An update from the American Academy of Pediatrics suggests strategies for prescribing antibiotics for bacterial upper respiratory tract infections in children.
The American Academy of Pediatrics (AAP) Committee on Infectious Diseases has issued an update to a previous clinical report on the prescribing of antibiotics for bacterial upper respiratory tract infections (RTIs) in children. The organization’s report suggests strategies for these infections, including acute otitis media, acute bacterial sinusitis and streptococcal pharyngitis.
More than one in five pediatric ambulatory visits to physicians results in an antibiotic prescription, resulting in nearly 50 million antibiotic prescriptions annually in the United States. It is well known that inappropriate antibiotic prescribing for upper RTIs occurs because most infections are viral and require no antibiotics.

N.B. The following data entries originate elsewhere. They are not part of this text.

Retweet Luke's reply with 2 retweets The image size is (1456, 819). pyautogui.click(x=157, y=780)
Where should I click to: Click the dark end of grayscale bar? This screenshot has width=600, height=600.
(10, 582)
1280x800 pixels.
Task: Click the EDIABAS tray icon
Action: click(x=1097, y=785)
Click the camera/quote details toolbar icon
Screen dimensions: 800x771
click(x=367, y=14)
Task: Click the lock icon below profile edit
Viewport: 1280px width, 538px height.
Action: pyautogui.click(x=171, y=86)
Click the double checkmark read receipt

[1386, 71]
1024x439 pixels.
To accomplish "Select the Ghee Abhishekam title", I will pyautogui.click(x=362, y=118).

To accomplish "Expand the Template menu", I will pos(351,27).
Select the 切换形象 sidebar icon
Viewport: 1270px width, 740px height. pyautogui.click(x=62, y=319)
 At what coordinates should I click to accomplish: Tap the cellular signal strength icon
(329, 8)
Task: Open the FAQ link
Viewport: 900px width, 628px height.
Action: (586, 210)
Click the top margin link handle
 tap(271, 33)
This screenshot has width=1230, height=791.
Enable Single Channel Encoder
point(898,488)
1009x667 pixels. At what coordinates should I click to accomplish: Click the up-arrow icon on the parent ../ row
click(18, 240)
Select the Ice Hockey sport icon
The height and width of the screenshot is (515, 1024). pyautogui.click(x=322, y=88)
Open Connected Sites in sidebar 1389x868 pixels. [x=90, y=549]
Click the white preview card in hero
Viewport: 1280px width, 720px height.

Antibiotic resistance and side-effects from antibiotics are the result of the overprescribing of antibiotics, and physicians should carefully evaluate children before prescribing these drugs.
The AAP said the principles for judicious antibiotic prescribing required the application of stringent diagnostic criteria, weighing the benefits and harms of antibiotic therapy, and understanding situations when antibiotics may not be indicated.
The document sets out specific instructions about how to address the infections pediatricians treat on a daily basis.